The Federal Energy Regulatory Commission has also issued numerous orders confirming the sale and abandonment of natural gas gathering facilities previously owned by interstate pipelines and acknowledging that if the Federal Energy Regulatory Commission does not have jurisdiction over services provided by these facilities, then such facilities and services may be subject to regulation by state authorities in accordance with state law. In addition, the Federal Energy Regulatory Commission’s approval of transfers of previously-regulated gathering systems to independent or pipeline affiliated gathering companies that are not subject to Federal Energy Regulatory Commission regulation may affect competition for gathering or natural gas marketing services in areas served by those systems and thus may affect both the costs and the nature of gathering services that will be available to interested producers or shippers in the future.

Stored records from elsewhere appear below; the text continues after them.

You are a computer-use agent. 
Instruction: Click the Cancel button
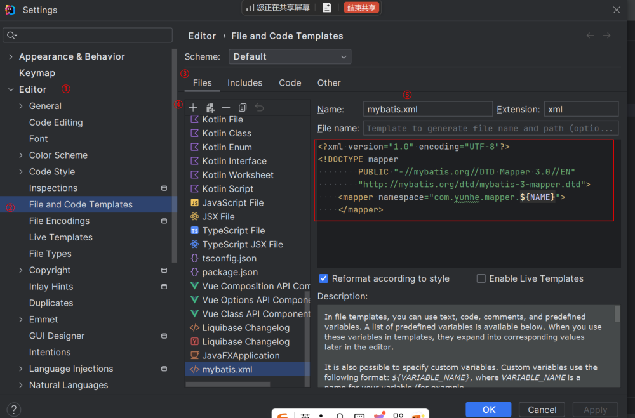542,410
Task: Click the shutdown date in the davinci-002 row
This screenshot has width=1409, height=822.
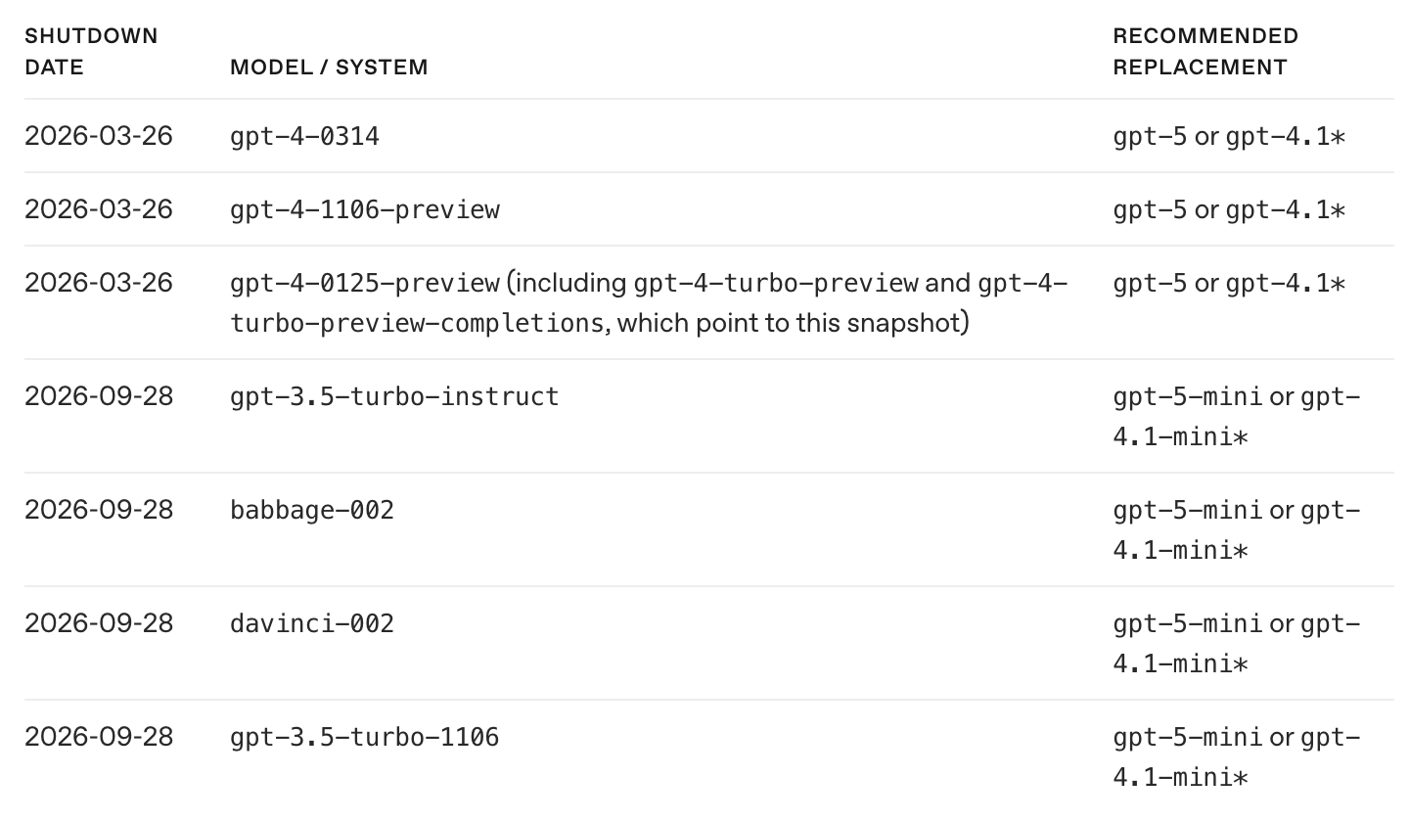Action: (99, 623)
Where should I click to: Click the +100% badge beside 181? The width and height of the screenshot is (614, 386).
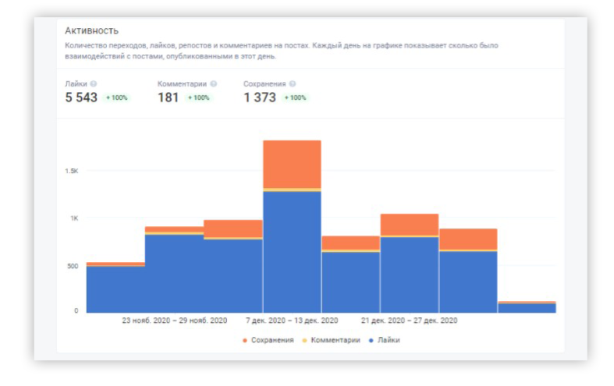pos(198,97)
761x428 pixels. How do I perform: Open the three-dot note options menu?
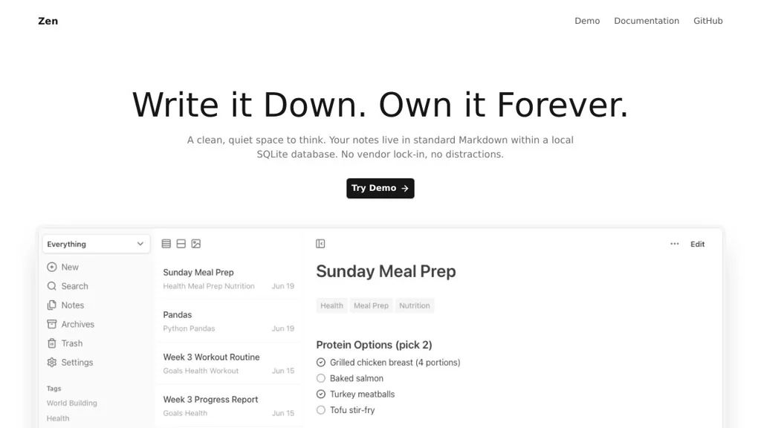coord(674,244)
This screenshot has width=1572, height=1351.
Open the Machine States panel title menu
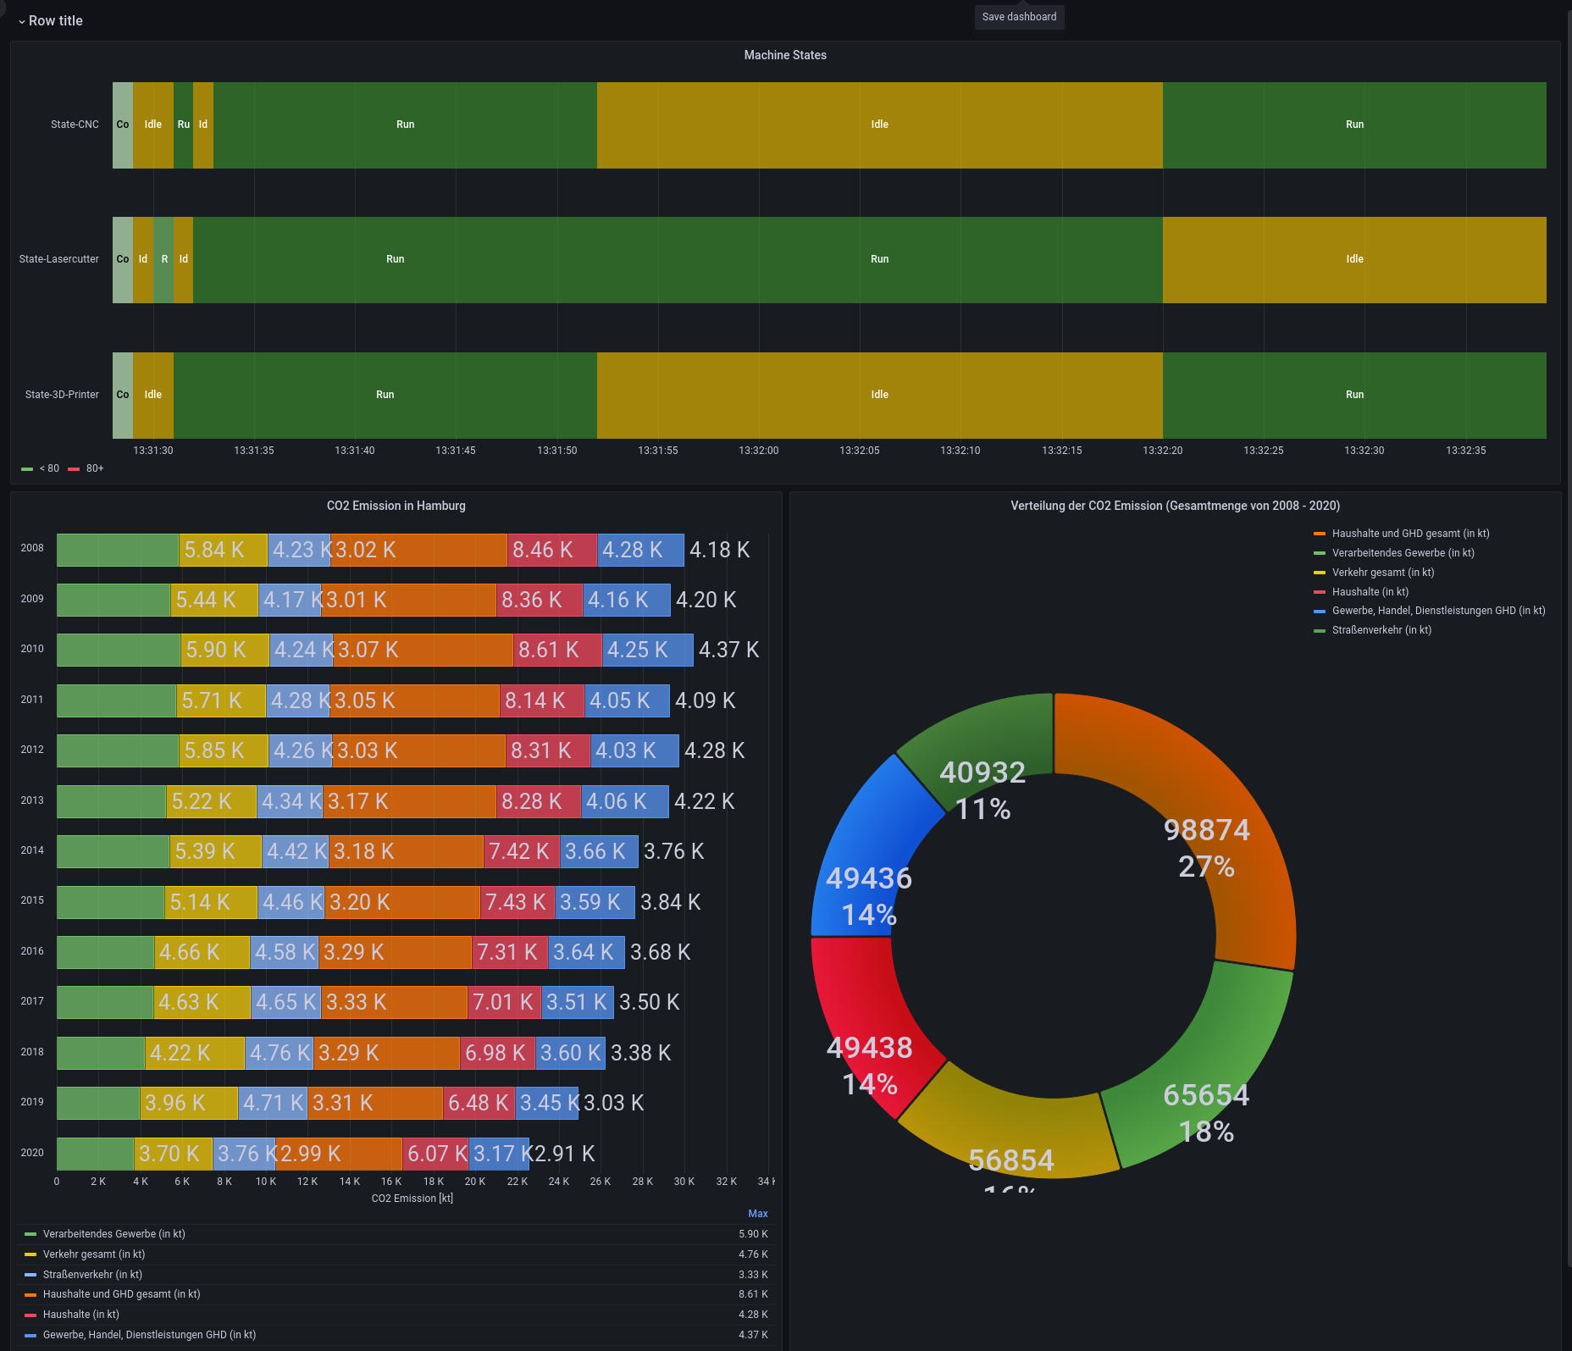[784, 55]

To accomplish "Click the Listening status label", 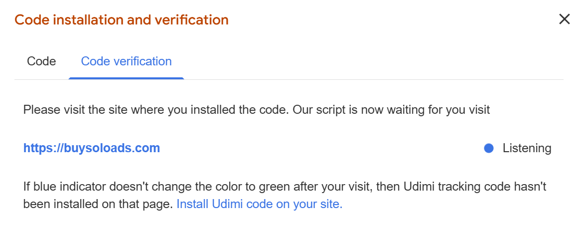I will 527,148.
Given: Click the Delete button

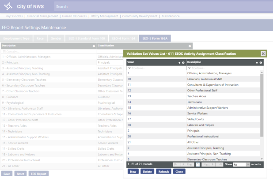Looking at the screenshot, I should [x=147, y=171].
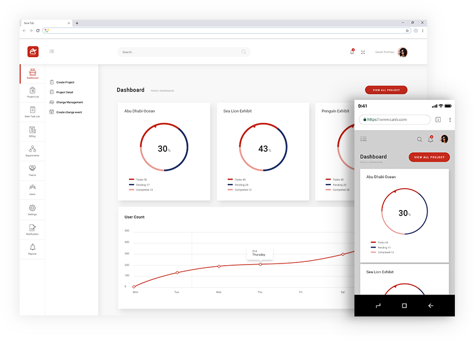Open the Reports section in the sidebar
This screenshot has width=474, height=341.
click(32, 249)
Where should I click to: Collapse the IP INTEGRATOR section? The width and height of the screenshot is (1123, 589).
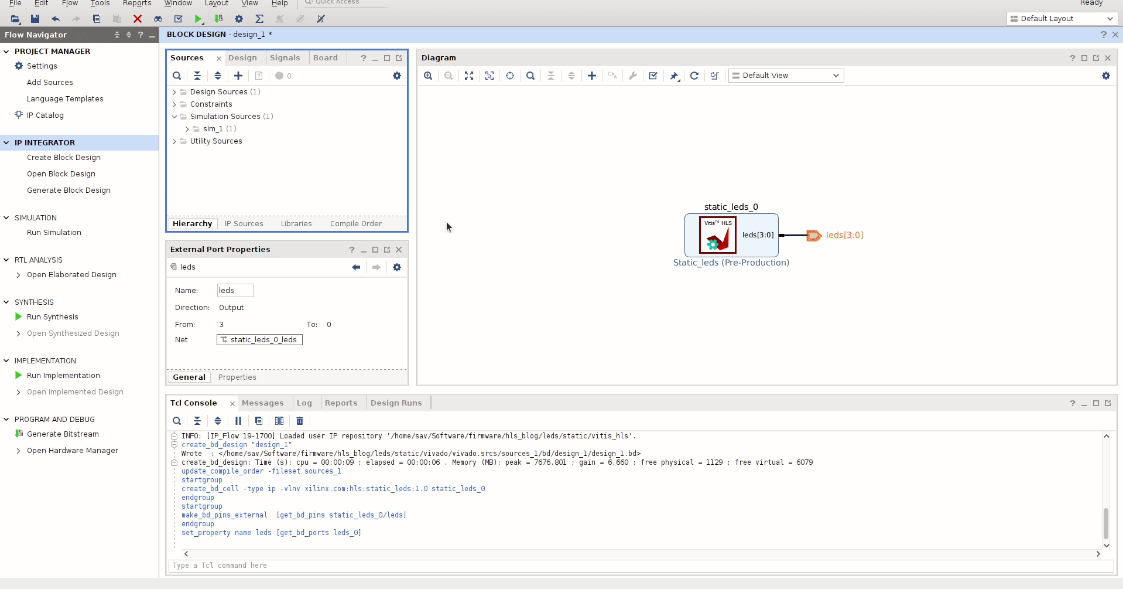click(x=6, y=142)
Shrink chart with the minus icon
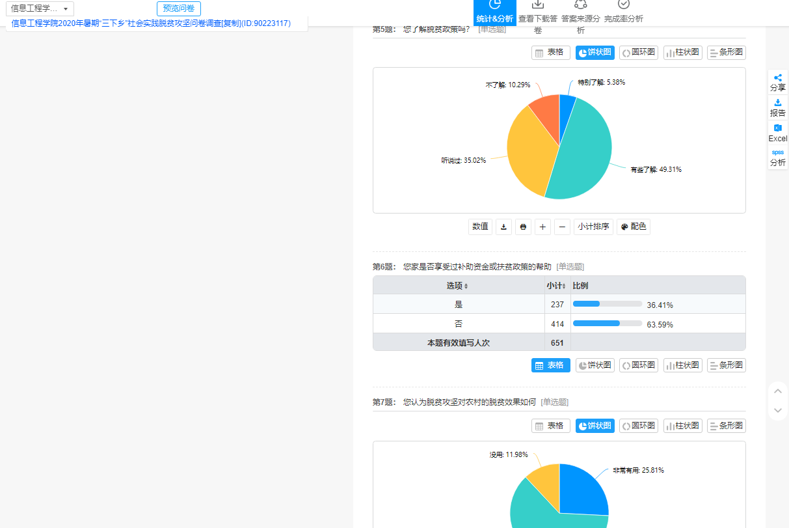Viewport: 789px width, 528px height. [x=563, y=227]
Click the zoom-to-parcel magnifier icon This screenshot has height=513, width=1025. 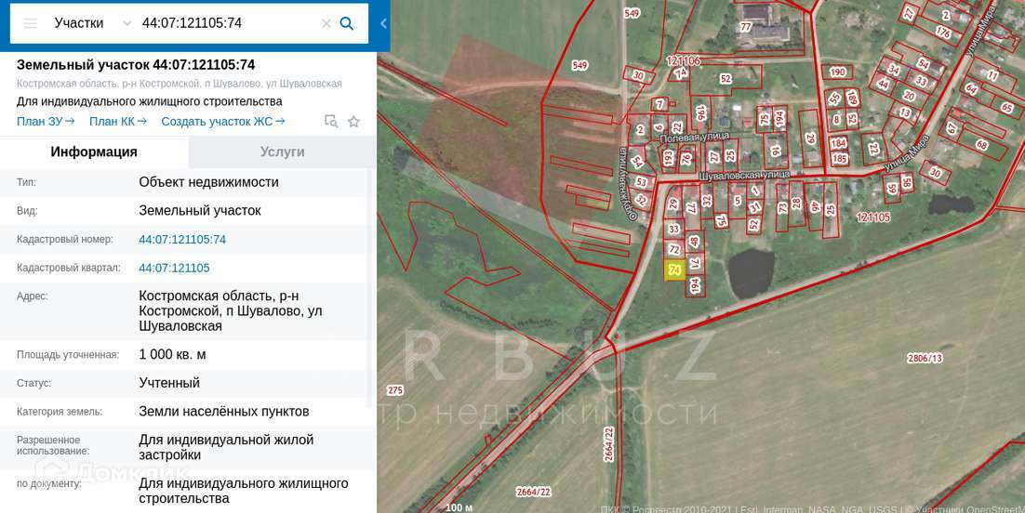pos(331,122)
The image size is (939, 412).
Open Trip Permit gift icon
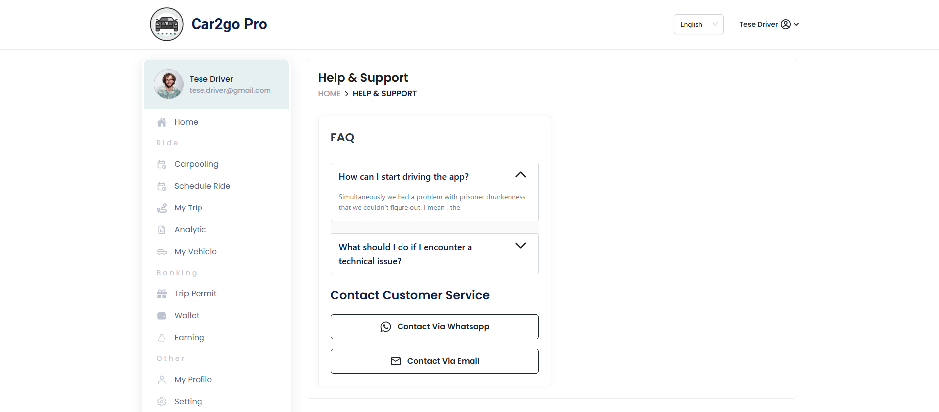[x=162, y=294]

We own certain natural gas pipeline facilities that we believe meet the traditional tests which the Federal Energy Regulatory Commission has used to establish a pipeline’s status as a gatherer not subject to the Federal Energy Regulatory Commission jurisdiction.

Additional proposals and proceedings that might affect the gas industry may be pending before Congress, the Federal Energy Regulatory Commission, the Minerals Management Service, state commissions and the courts. We cannot predict when or whether any such proposals may become effective. In the past, the natural gas industry has been heavily regulated. There is no assurance that the regulatory approach currently pursued by various agencies will continue indefinitely. Notwithstanding the foregoing, we do not anticipate that compliance with existing federal, state and local laws, rules and regulations will have a material or significantly adverse effect upon the capital expenditures, earnings or competitive position of CONSOL Energy or its subsidiaries. No material portion of our business is subject to renegotiation of profits or termination of contracts or subcontracts at the election of the federal government.

State Regulation of Gas Operations

Our operations are also subject to regulation at the state and in some cases, county, municipal and local governmental levels. Such regulation includes requiring permits for the drilling of wells, maintaining bonding requirements in order to drill or operate wells and regulating the location of wells, the method of drilling and casing wells, the surface use and restoration of properties upon which wells are drilled, the plugging and abandoning of wells, the disposal of fluids used in connection with operations, and gas operations producing coalbed methane in relation to active mining. Our operations are also subject to various conservation laws and regulations. These include regulations that affect the size of drilling and spacing units or proration units, the density of wells which may be drilled and the unitization or pooling of gas properties. In addition, state conservation laws establish maximum rates of production from gas wells, generally prohibit the venting or flaring of gas and impose certain requirements regarding the ratability of production. A number of states have either enacted new laws or may be considering the adequacy of existing laws affecting gathering rates and/or services. Other state regulation of gathering facilities generally includes various safety, environmental and in some circumstances, nondiscriminatory take requirements, but does not generally entail rate regulation. Thus, natural gas gathering may receive greater regulatory scrutiny of state agencies in the future. Our gathering operations could be adversely affected should they be subject in the future to increased state regulation of rates or services, although we do not believe that they would be affected by such regulation any differently than other natural gas producers or gatherers. However, these regulatory burdens may affect profitability, and we are unable to predict the future cost or impact of complying with such regulations.

Ownership of Mineral Rights

The majority of our drilling operations are conducted on properties related to our coal holdings.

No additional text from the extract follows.